RBI through their circular DBOD No. DL.BC.12928/20.16.003/2007-08 dated July 2, 2007 made it clear to the banks and financial institutions, “The identification of the wilful default should be made keeping in view the track record of the borrowers and should not be decided on the basis of isolated transactions/incidents. The default to be categorised as wilful must be intentional, deliberate and calculated”.
Many times, it is found that a borrower of many years of standing is branded as a wilful defaulter all of a sudden when his account is classified as Non-Performing Asset (NPA) based on the transactions conducted much before the classification of the account as NPA. The bank is subjected to many audits via internal audit, statutory audit, RBI audit, Special audit, periodical inspection by officers of the bank, periodical review of account etc. Some of the bigger branches have concurrent audit also. What is the purpose of having so many audits, inspection and reviews if they cannot identify such activities attributing to wilful defaulter at the right time? In this connection RBI states, “With a view to monitoring the end-use of funds, if the lenders desire a specific certification from the borrowers’ auditors regarding diversion / siphoning of funds by the borrower, the lender should award a separate mandate to the auditors for the purpose. To facilitate such certification by the auditors, the banks and FIs will also need to ensure that appropriate covenants in the loan agreements are incorporated to enable award of such a mandate by the lenders to the borrowers / auditors.

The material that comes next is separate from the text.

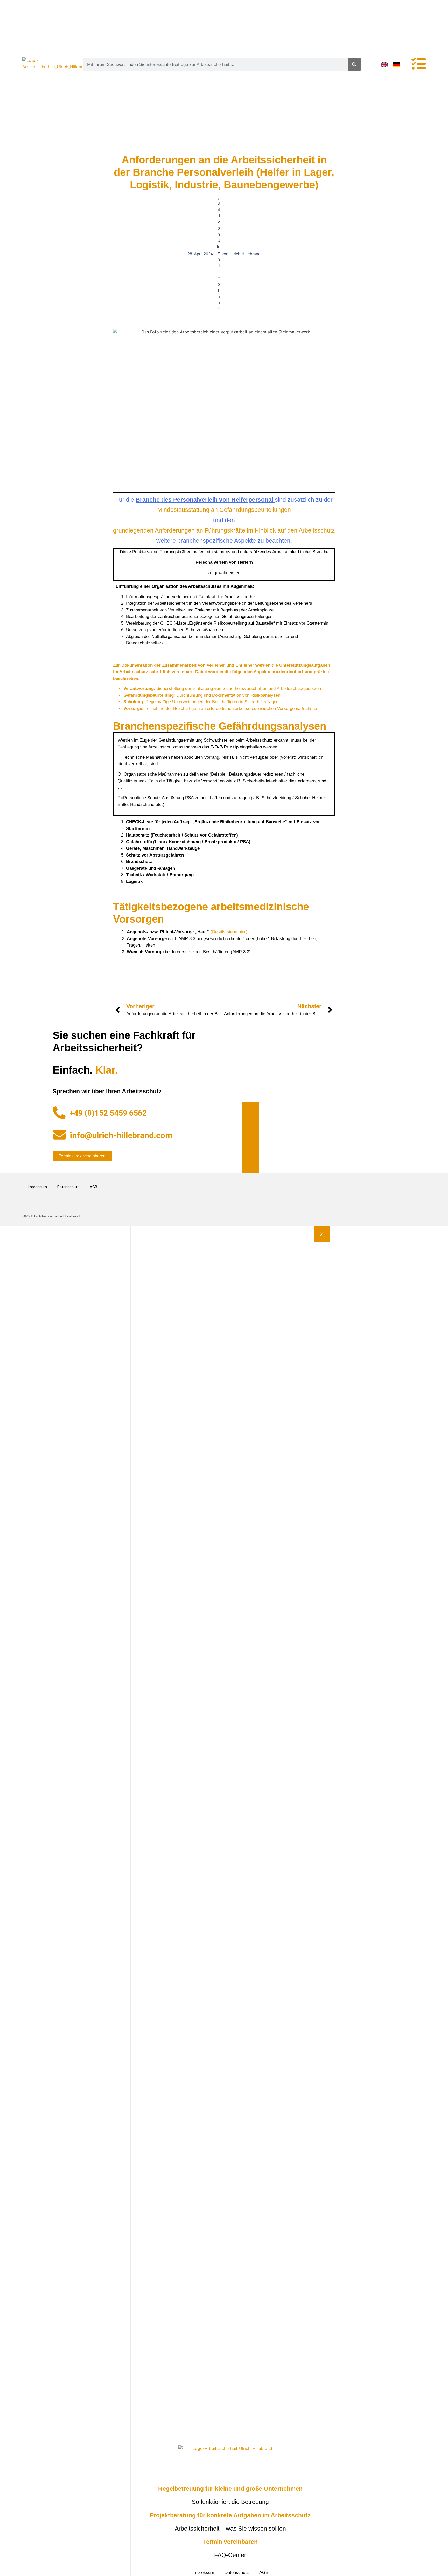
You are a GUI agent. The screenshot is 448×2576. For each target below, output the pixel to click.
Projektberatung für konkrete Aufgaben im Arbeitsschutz (230, 2515)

In addition to the above, banks are advised that with a view to ensuring proper end-use of funds and preventing diversion / siphoning of funds by the borrowers, lenders could consider engaging their own auditors for such specific certification purpose without relying on certification given by borrower’s auditors. However, this cannot substitute a bank’s basic minimum own diligence in the matter”. Besides, “Role of Internal Audit / Inspection: The aspect of diversion of funds by the borrowers should be adequately looked into while conducting internal audit / inspection of their offices / branches and periodical reviews on cases of wilful defaults should be submitted to the Audit Committee of the bank”. Whether such reporting is being done and follow up actions are being undertaken are speculations because if such actions are undertaken at the right time, it would have prevented the defaulter syndrome much early and would have saved the situations of NPA creations.
Indian management system, from experience, is found to adopt the method of fixing responsibility and punishing rather than analysing the problem and solving it. In our banking system all too often our bankers shrink from their responsibilities and choose to do what is officially expedient.The concept of wilful defaulter is very essential but to make it effective, the implementation should be on a proven basis not on the basis of speculations and as a policy of expediency. It should follow the legal dictum “Let hundred culprits escape but not one innocent be punished”.